Smart nonprofit strategy can completely transform an organization, in at least 5 fundamental ways. It will:
- Create Momentum
It’s not the final plan that energizes people, rather it’s the process of analyzing the external environment in which a nonprofit operates, making some hard decisions about where to focus resources, articulating the value the nonprofit provides, connecting the dots between individual actors and the larger vision. If done well, the work done during the strategic planning process really energizes board and staff. And when they start talking with people outside the organization (funders, volunteers, stakeholders) about the plan, those outsiders become energized too. To really tap into people’s potential you must inspire them to larger heights and help them understand their role in reaching those heights. A great strategic planning process does that.
- Attract Deeper Funding
The difference between a nonprofit just scraping by and a nonprofit with a sustainable future is strategy. If you want to attract larger, longer-term funding, particularly from major donors, you simply must have a future strategy in place. People and organizations that make large gifts to a nonprofit are in effect investing in the future of that organization. And if you can’t articulate your future plans in a thoughtful, compelling way, funders won’t make that larger investment.
- Filter Future Decisions
If you create your strategic plan correctly it becomes a tool for analyzing and making decisions about future opportunities. Most nonprofits are regularly fielding new opportunities (new funding streams, new programs to develop, new alliances to forge), but without an overall strategy it’s difficult to know which opportunities to pursue. A great strategic plan doesn’t tie an organization’s hands, rather it becomes a tool — a lens — through which you can thoughtfully analyze future decisions and make the best moves for your organization. One of my clients uses growth criteria we developed during their strategic planning process to determine when and where to add new sites. These criteria ensure that they are growing in a strategic, not reactive, way.

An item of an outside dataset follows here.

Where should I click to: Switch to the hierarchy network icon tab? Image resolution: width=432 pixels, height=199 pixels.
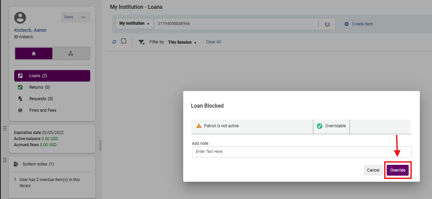coord(71,53)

- Become a Management Tool
When done right, a strategic plan can drive the operations of the organization and the activities of the board and staff. At the board level, you can regularly track progress on the goals and objectives of the strategic plan through a dashboard (like the one at top of this post). At the staff level, you can monitor the activities and deliverables of the plan through an operational plan. An effective strategic plan doesn’t sit on the shelf, but rather is a living, breathing guide to the daily work and decisions of the organization. It’s not a final product, it’s a way of life.
- Realize More Change
At the end of the day you operate your nonprofit in order to address a social issue, to see some sort of change to a social problem. But the only way you will truly create that change is if you have a strategy that puts all of your limited resources (money, staff, board, volunteers) to their highest, best, most focused use. A great strategic planning process forces you to do the analysis, conduct the research, make the hard decisions, and track your progress so that at the end of the day you actually are making a difference.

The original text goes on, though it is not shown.